─── Data excerpts ───
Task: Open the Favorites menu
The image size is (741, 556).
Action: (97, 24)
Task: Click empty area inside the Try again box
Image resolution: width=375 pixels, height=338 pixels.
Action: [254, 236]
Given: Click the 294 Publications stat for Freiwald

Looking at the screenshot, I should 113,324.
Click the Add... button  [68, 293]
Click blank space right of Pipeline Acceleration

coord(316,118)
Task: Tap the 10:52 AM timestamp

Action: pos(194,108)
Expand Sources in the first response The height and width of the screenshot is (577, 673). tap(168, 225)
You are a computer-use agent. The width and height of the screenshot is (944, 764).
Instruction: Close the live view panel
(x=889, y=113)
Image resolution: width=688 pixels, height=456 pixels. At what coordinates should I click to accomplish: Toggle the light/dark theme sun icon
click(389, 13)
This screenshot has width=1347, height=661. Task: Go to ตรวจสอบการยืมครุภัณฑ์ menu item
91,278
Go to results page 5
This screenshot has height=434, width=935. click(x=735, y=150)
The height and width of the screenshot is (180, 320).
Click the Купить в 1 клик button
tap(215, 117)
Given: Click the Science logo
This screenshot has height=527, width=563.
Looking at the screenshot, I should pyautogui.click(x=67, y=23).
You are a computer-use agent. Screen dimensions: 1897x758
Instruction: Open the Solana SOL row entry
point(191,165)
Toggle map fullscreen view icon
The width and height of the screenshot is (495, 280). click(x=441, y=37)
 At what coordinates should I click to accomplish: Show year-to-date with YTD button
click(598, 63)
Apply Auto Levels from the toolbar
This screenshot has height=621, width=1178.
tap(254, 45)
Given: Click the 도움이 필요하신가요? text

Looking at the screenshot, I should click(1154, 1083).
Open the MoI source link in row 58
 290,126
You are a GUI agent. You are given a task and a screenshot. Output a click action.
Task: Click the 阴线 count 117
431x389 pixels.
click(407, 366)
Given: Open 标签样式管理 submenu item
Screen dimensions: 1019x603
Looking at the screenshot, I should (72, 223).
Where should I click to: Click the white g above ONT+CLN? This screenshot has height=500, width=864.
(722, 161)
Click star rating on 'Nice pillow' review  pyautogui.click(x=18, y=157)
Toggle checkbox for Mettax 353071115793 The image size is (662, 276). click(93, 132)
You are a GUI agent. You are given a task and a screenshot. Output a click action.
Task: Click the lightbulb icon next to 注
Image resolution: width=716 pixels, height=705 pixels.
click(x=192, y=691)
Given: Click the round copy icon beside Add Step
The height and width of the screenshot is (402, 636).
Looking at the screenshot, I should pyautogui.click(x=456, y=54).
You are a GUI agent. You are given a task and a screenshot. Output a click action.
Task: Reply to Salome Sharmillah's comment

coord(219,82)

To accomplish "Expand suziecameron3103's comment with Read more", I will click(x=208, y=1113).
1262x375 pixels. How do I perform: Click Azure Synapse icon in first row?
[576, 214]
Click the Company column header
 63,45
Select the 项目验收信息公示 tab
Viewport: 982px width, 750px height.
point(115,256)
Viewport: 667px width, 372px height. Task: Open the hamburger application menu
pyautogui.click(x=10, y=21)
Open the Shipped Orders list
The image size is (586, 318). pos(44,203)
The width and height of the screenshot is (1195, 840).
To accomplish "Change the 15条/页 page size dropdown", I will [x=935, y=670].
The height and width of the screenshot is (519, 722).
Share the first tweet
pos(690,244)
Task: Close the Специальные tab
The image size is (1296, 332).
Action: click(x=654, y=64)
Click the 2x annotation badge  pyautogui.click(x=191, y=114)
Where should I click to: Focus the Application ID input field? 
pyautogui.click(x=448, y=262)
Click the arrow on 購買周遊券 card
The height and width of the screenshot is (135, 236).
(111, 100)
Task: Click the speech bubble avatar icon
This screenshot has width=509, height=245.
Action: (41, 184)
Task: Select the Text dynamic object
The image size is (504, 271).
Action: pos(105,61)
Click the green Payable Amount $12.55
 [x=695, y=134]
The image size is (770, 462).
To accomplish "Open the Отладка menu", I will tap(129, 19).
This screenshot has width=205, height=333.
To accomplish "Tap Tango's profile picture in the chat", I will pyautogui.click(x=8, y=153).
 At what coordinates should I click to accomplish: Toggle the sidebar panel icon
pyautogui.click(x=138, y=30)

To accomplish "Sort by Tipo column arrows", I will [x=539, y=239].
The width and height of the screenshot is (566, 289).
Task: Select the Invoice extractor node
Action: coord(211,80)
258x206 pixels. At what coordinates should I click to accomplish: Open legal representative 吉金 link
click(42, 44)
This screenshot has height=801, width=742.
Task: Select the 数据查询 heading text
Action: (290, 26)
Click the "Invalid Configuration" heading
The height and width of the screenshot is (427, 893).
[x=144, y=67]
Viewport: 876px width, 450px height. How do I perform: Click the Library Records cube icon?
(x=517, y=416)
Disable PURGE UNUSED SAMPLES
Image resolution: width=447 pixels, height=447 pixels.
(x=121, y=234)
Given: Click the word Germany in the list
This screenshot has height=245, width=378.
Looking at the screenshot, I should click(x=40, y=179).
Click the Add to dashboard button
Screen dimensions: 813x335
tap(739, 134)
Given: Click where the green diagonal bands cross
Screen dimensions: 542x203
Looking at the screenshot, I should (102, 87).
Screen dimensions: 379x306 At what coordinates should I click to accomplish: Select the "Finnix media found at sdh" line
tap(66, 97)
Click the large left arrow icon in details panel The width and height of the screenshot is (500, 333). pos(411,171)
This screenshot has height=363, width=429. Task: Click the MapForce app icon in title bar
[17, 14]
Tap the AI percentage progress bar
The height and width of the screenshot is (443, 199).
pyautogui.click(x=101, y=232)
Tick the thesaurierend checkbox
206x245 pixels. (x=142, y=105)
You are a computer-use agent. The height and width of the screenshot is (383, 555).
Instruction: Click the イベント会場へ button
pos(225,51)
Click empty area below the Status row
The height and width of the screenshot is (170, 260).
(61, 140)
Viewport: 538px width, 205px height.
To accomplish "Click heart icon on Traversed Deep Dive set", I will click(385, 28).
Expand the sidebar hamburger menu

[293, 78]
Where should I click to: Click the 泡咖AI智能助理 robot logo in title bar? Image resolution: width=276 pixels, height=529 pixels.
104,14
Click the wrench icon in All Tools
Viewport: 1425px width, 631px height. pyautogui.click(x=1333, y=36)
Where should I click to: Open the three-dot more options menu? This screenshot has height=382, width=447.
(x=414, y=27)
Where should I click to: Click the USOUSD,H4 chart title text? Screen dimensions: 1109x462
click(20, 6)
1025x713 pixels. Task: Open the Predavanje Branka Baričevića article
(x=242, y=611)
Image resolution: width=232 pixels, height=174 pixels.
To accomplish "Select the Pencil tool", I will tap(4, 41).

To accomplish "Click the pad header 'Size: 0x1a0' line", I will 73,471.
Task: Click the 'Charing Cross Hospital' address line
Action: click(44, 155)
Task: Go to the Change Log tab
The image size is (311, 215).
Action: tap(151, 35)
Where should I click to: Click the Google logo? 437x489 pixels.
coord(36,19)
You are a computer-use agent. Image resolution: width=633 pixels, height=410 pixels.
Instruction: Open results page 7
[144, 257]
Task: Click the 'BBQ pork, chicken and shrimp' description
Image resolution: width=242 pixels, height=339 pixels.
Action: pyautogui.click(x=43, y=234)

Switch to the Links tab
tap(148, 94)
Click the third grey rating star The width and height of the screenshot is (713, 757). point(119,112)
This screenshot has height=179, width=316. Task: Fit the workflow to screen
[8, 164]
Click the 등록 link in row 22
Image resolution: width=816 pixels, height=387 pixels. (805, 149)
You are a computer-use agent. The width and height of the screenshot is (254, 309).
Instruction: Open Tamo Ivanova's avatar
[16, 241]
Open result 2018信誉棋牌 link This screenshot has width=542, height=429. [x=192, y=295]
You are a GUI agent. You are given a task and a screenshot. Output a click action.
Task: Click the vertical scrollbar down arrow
───
**Problem**
For the string "Change", return every line of the data where it appears.

**Written answer**
To accomplish "Change the 15条/页 page size dropdown", I will [x=935, y=670].
Task: Go to the Change Log tab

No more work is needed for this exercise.